The day after the questions from last time, Kaloyan wrote again. This time, he had done most of the work, but having used GeoGebra or the like to construct the picture, he played with it and discovered some possible shortcuts.

I was solving the following problem when I came across an interesting thing:

ABC is a right triangle (angle C is the right angle). AC=4, BC=3 and CL is the angle bisector of C. \(O_1\) and \(O_2\) are the circumcenters of the triangles ACL and BCL. Find \(O_1O_2\).

It is worth noting that angle ALC is obtuse so the circumcenter is outside the triangle opposite the angle. In other words, one of the centers is always outside one of the triangles because ALC or BLC is obtuse.

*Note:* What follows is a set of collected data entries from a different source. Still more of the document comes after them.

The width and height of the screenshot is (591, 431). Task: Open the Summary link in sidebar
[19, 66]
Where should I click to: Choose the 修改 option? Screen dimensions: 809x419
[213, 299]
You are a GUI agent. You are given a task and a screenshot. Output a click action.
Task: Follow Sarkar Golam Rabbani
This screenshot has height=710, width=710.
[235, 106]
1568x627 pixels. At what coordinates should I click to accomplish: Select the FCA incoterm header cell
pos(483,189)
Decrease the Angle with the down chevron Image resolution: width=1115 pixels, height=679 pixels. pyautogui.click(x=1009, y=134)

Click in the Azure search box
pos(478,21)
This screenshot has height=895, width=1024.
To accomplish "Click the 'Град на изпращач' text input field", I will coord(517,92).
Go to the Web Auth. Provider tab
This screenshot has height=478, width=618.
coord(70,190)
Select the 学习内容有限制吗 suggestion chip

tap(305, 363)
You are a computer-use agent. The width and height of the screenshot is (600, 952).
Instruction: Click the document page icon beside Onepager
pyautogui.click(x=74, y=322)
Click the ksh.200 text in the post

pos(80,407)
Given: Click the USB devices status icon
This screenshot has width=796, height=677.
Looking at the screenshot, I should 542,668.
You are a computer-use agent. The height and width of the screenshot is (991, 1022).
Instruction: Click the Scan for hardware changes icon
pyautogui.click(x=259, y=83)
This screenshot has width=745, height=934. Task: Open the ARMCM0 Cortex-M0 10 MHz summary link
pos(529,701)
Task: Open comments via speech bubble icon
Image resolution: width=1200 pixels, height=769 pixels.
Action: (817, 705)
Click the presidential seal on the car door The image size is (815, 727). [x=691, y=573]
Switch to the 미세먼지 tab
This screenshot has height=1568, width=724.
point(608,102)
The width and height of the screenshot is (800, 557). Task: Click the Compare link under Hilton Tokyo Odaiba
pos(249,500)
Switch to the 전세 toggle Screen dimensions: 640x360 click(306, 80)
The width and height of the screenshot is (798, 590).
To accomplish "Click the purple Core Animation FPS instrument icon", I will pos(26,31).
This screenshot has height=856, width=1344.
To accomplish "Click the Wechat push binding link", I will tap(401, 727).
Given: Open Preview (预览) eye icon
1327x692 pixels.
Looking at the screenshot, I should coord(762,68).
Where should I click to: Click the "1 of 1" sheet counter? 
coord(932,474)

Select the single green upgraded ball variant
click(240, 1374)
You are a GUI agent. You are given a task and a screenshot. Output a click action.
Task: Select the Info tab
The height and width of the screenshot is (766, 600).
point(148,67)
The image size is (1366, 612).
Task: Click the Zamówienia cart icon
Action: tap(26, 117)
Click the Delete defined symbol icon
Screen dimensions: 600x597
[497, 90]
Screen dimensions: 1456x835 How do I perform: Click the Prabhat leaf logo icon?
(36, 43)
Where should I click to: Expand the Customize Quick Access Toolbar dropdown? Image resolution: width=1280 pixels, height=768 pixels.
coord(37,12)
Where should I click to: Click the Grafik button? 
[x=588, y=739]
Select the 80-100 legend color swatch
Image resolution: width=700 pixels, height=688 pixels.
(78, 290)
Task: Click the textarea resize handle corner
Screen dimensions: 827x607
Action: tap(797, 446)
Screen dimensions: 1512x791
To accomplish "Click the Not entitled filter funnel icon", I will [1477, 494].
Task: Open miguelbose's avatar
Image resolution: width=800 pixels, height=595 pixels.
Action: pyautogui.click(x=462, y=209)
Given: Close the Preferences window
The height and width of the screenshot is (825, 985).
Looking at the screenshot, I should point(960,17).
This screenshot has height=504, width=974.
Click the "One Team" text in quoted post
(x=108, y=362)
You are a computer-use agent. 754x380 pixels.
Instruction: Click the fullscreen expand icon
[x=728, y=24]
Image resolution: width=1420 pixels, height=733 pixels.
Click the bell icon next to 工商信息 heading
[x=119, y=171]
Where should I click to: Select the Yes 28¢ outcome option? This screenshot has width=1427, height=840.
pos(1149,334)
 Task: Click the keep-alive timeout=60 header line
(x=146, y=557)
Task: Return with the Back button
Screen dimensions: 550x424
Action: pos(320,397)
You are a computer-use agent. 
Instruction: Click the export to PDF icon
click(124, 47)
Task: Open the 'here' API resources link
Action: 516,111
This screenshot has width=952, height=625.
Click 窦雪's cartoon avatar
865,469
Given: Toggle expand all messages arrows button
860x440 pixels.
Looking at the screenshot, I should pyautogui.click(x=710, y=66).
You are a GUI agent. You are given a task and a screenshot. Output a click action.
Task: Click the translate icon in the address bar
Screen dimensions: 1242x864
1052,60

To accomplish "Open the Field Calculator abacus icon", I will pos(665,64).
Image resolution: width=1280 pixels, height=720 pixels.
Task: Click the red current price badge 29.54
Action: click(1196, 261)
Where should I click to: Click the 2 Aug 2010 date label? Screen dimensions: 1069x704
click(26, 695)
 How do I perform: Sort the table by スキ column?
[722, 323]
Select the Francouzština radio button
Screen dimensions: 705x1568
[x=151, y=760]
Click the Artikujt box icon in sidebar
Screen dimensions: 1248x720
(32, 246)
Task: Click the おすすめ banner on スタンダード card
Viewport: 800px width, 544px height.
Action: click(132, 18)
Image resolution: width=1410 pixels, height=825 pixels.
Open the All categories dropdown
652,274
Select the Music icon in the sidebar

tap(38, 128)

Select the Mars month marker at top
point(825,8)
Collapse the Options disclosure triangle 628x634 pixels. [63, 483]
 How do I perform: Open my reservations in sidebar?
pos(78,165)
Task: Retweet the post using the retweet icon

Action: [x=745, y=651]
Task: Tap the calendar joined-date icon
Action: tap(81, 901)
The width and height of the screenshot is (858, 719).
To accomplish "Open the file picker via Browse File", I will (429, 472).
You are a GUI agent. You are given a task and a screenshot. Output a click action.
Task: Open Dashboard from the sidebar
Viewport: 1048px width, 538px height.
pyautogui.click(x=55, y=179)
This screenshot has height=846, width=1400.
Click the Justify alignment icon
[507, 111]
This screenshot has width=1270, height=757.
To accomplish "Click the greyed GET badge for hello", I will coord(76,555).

My initial approach was to draw the perpendiculars from \(O_1\) and \(O_2\) to AB. Let’s label them \(O_1Q\) and \(O_2P\). The quadrilateral \(PQO_1O_2\) is a right trapezoid, so we should find \(PQ\), \(O_2P\) and \(O_1Q\) in order to solve for \(O_1O_2\) (translating the perpendicular leg \(PQ\) in \(O_2\)). \(PL=15/14, LQ=10/7 => PQ=5/2.\) For the distances from the centers to AB by the Pythagorean theorem we have \(O_2P^2=O_2L^2-PL^2\) and \(O_1Q^2=O_1L^2-LQ^2\). \(O_2L\) and \(O_1L\) are the radiuses of the circumscribed circles. They can be found using the law of sines, e.g. \((15/7)/\sin45^\circ=2R_{BCL} => R_{BCL}=15\sqrt{2}/14\). \( R_{ACL}=10\sqrt{2}/7\). The result for \(O_1O_2\) is \((25/14)\sqrt{2}\).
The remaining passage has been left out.